2024年のIBM脅威インテリジェンス指標によると、有効な認証情報の窃取を狙った攻撃が71%増加しました。サービス業では、インシデントの少なくとも46%が有効なアカウントに関連しており、製造業ではこの割合は31%でした。
2024年には初めて、有効なアカウントの悪用がシステムへの最も一般的な侵入経路となり、全インシデントの30%を占めました。これは、サイバー犯罪者にとって、脆弱性を悪用したり、フィッシング攻撃だけに頼ったりするよりも、認証情報を盗む方が簡単であることを示しています。
クラウド構成の誤りは、企業にとっての弱点です。
クラウド環境を利用する企業がこれほど多く存在する中、環境管理の複雑さは増すばかりで、課題も増え、専門人材の確保も困難になるのは当然です。クラウドにおけるデータ侵害の最も一般的な原因は、クラウド環境の設定ミス、つまりアクセス制御の欠如、ストレージバケットの保護不足、セキュリティポリシーの非効率的な実装などです。
クラウドコンピューティングのメリットは、機密データの漏洩を防ぐための綿密な監視と安全な構成とのバランスを取る必要があります。そのためには、継続的な監査、適切なIDおよびアクセス管理、そしてセキュリティインシデントに発展する前に構成ミスを検出するためのツールとプロセスの自動化など、組織全体にわたるクラウドセキュリティ戦略が必要です。
犯罪者は複数の攻撃手法を使用します。
攻撃が単一の製品や脆弱性を標的としていた時代は終わりました。今年、サイバーセキュリティにおける最も憂慮すべきトレンドの一つは、マルチベクトル攻撃と多段階アプローチの増加です。

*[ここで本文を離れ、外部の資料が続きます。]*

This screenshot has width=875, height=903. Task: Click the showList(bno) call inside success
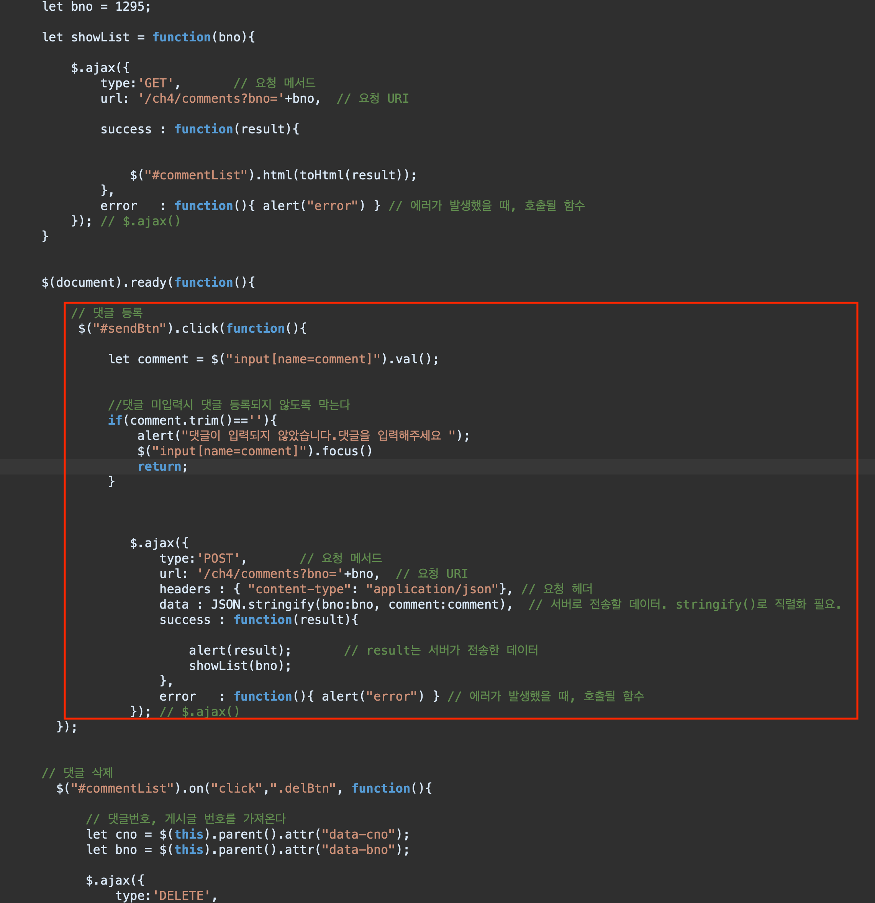pyautogui.click(x=239, y=666)
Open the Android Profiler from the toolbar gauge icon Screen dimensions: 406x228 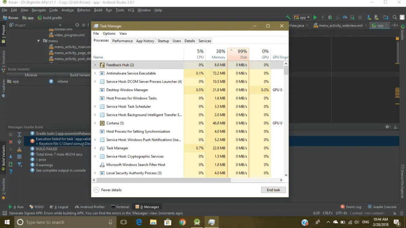pos(345,17)
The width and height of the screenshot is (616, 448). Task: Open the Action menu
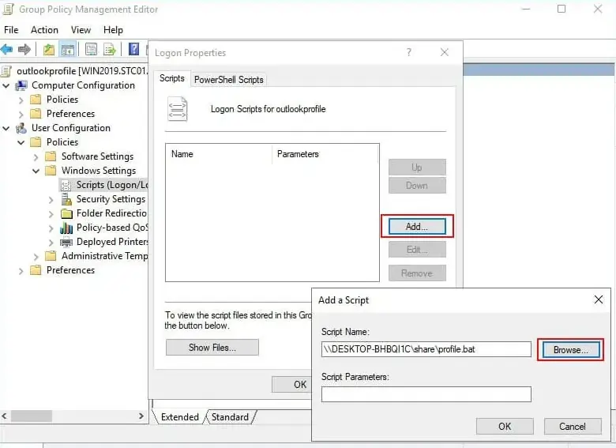pyautogui.click(x=44, y=30)
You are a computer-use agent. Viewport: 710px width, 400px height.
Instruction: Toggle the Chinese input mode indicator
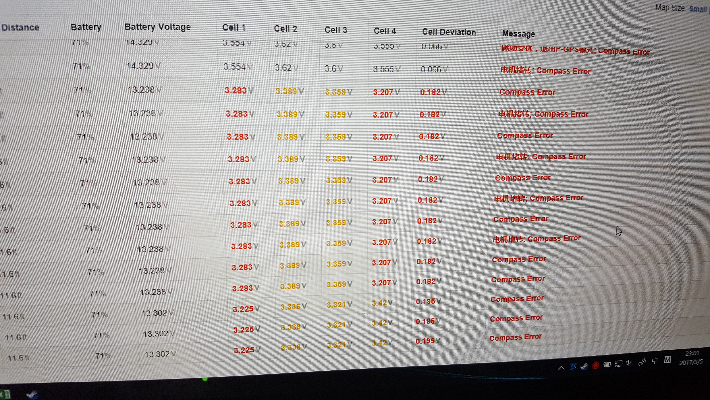[655, 361]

サイバー犯罪者は、複数の領域を同時に標的とし、複数の戦術、手法、手順(TTP)を組み合わせて防御を突破しようとします。また、Webベース攻撃、ファイルベース攻撃、DNSベース攻撃、ランサムウェア攻撃の巧妙化と回避能力も向上するため、従来の独立したセキュリティツールでは、現代の脅威を効果的に防御することが困難になります。
AI 生成のランサムウェアにより脅威は飛躍的に増加します。
2024年、ランサムウェアを取り巻く状況は劇的な変貌を遂げ、サイバー恐喝戦略はますます高度化・攻撃化しました。犯罪者は従来の暗号資産ベースの攻撃を進化させ、標的組織への圧力を飛躍的に高める二重、三重の恐喝手法を開拓しました。これらの高度な手法は、データの暗号化だけでなく、機密情報を戦略的に盗み出し、公開を脅迫することで、被害者に法的リスクや風評被害を回避するための身代金支払いを迫ります。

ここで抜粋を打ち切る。